Punch and Judy Comics is a golden age comic book series in the humor genre, which also contains many stories in the cartoon animal genre. The series was published by Hillman Periodicals from 1944 to December 1951, and ran for 32 issues, in three volumes. The series is most notable for showcasing some early talking-animal work of comic book writer/artist Jack Kirby, who provided two characters for the book, Lockjaw the Alligator and Earl the Rich Rabbit.

The main feature concerns a living marionette named Punch, who is created by a genial toymaker named Uncle Tony, and the puppet's best friend, a blonde-haired girl named Judy. The strip draws for inspiration more from Pinocchio than typical Punch and Judy puppet performances. The artist on the first issue and the probable creator of the series was Joe Oriolo, who had recently worked for Fleischer Studios and created Casper the Friendly Ghost.
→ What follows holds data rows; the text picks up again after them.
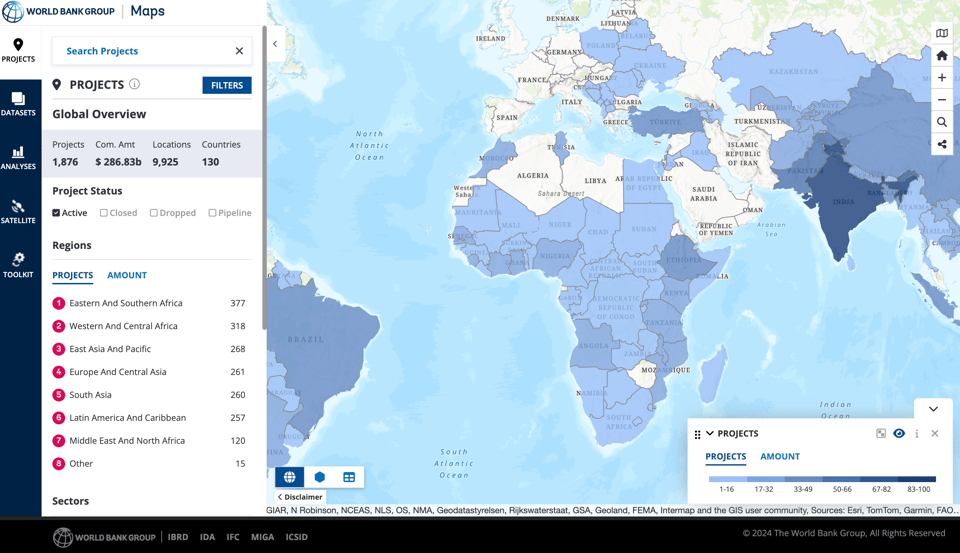Open the Satellite imagery section
Screen dimensions: 960x553
(18, 212)
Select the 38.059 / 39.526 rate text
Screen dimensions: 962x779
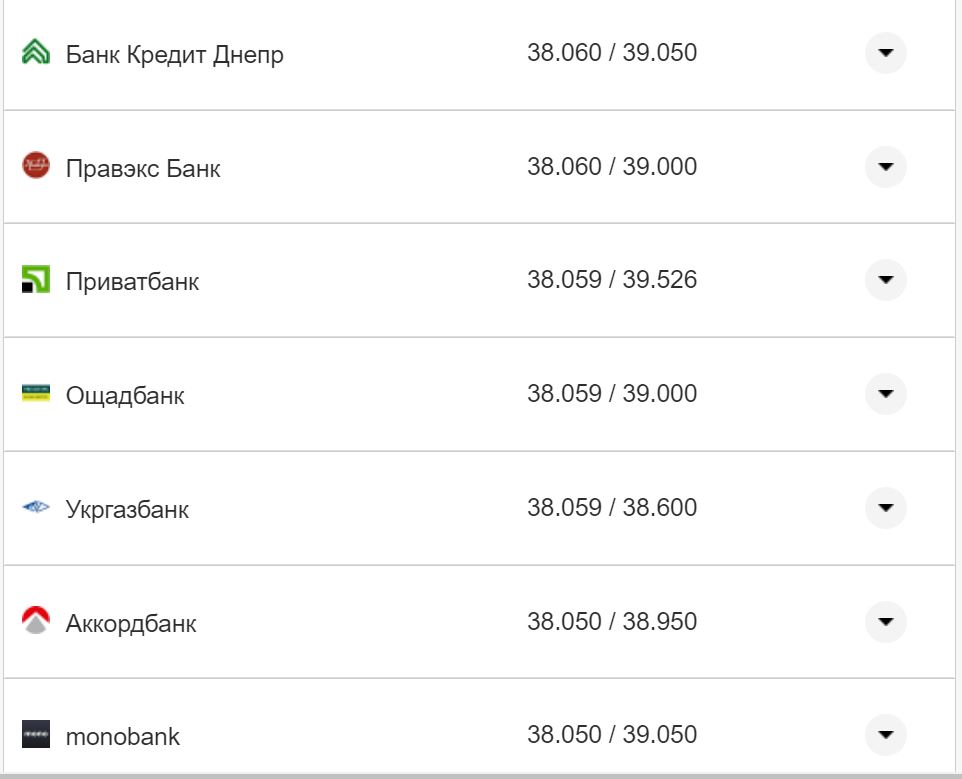coord(614,280)
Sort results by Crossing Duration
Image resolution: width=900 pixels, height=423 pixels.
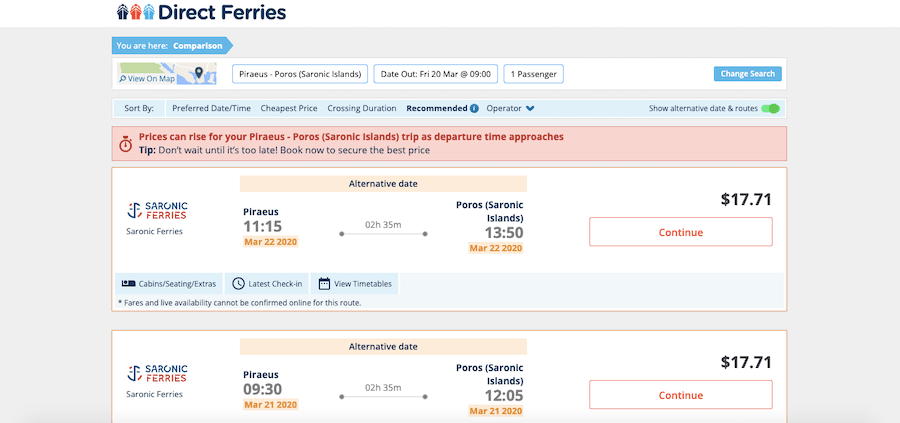(x=362, y=108)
Other features include Fatsy McPig, Captain Catfish and Buttons the Rabbit; and Little Horsefeathers, a humor strip about a hapless Native American boy, in the “Little Hiawatha” mode.

All Hillman periodical publications are in the public domain and have been often reprinted by various companies, including Eclipse Comics with Airboy and The Complete Jack Kirby reprints. The comics entered the public domain 28 years after their first printing, and the copyrights were never renewed for the second term of 28 years available.

Issue number 9 of volume one does not seem to exist, but issues 8 and 10 do.

According to the Grand Comics Database:
"Vol. 1/#7 is February 1947; V1/#8 is March 1947 in indicia, but April is listed on cover; V1/#10 is May 1946. Does V1/#9 exist? None of the Punch and Judy collectors known have a copy."